[Saved data entries]
○ ○ ○ ○ ○ ○ ○
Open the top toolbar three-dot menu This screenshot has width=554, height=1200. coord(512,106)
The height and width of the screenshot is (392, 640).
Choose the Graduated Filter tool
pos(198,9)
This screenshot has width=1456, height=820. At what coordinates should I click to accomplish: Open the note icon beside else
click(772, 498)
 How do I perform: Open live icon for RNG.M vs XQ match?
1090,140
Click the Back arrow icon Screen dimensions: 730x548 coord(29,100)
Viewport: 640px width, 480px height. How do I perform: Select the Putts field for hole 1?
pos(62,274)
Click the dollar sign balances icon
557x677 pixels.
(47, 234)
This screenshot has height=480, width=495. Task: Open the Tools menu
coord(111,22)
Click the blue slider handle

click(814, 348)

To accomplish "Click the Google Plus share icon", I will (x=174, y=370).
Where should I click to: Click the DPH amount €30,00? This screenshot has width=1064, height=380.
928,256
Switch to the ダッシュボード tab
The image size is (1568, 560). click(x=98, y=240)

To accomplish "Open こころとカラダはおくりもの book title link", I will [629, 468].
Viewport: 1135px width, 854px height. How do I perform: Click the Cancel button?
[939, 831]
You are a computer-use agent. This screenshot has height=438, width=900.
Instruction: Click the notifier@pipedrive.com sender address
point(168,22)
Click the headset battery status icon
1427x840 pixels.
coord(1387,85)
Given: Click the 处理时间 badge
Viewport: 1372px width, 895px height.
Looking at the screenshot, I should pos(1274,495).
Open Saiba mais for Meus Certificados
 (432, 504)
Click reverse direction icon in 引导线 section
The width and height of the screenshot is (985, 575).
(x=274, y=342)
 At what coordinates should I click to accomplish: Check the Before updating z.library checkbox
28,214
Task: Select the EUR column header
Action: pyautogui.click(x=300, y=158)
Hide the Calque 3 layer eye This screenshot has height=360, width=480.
○ ○ ○ ○ ○ ○ ○
*Exercise details*
Exactly as they stand above, write out all the entries again.

*Solution to this exercise*
Open the top toolbar three-dot menu This screenshot has width=554, height=1200. coord(512,106)
The height and width of the screenshot is (392, 640).
Choose the Graduated Filter tool
pos(198,9)
This screenshot has width=1456, height=820. At what coordinates should I click to accomplish: Open the note icon beside else
click(772, 498)
 How do I perform: Open live icon for RNG.M vs XQ match?
1090,140
Click the Back arrow icon Screen dimensions: 730x548 coord(29,100)
Viewport: 640px width, 480px height. How do I perform: Select the Putts field for hole 1?
pos(62,274)
Click the dollar sign balances icon
557x677 pixels.
(47, 234)
This screenshot has height=480, width=495. Task: Open the Tools menu
coord(111,22)
Click the blue slider handle

click(814, 348)

To accomplish "Click the Google Plus share icon", I will (x=174, y=370).
Where should I click to: Click the DPH amount €30,00? This screenshot has width=1064, height=380.
928,256
Switch to the ダッシュボード tab
The image size is (1568, 560). click(x=98, y=240)

To accomplish "Open こころとカラダはおくりもの book title link", I will [629, 468].
Viewport: 1135px width, 854px height. How do I perform: Click the Cancel button?
[939, 831]
You are a computer-use agent. This screenshot has height=438, width=900.
Instruction: Click the notifier@pipedrive.com sender address
point(168,22)
Click the headset battery status icon
1427x840 pixels.
coord(1387,85)
Given: Click the 处理时间 badge
Viewport: 1372px width, 895px height.
Looking at the screenshot, I should pos(1274,495).
Open Saiba mais for Meus Certificados
 (432, 504)
Click reverse direction icon in 引导线 section
The width and height of the screenshot is (985, 575).
(x=274, y=342)
 At what coordinates should I click to accomplish: Check the Before updating z.library checkbox
28,214
Task: Select the EUR column header
Action: pyautogui.click(x=300, y=158)
Hide the Calque 3 layer eye This screenshot has height=360, width=480.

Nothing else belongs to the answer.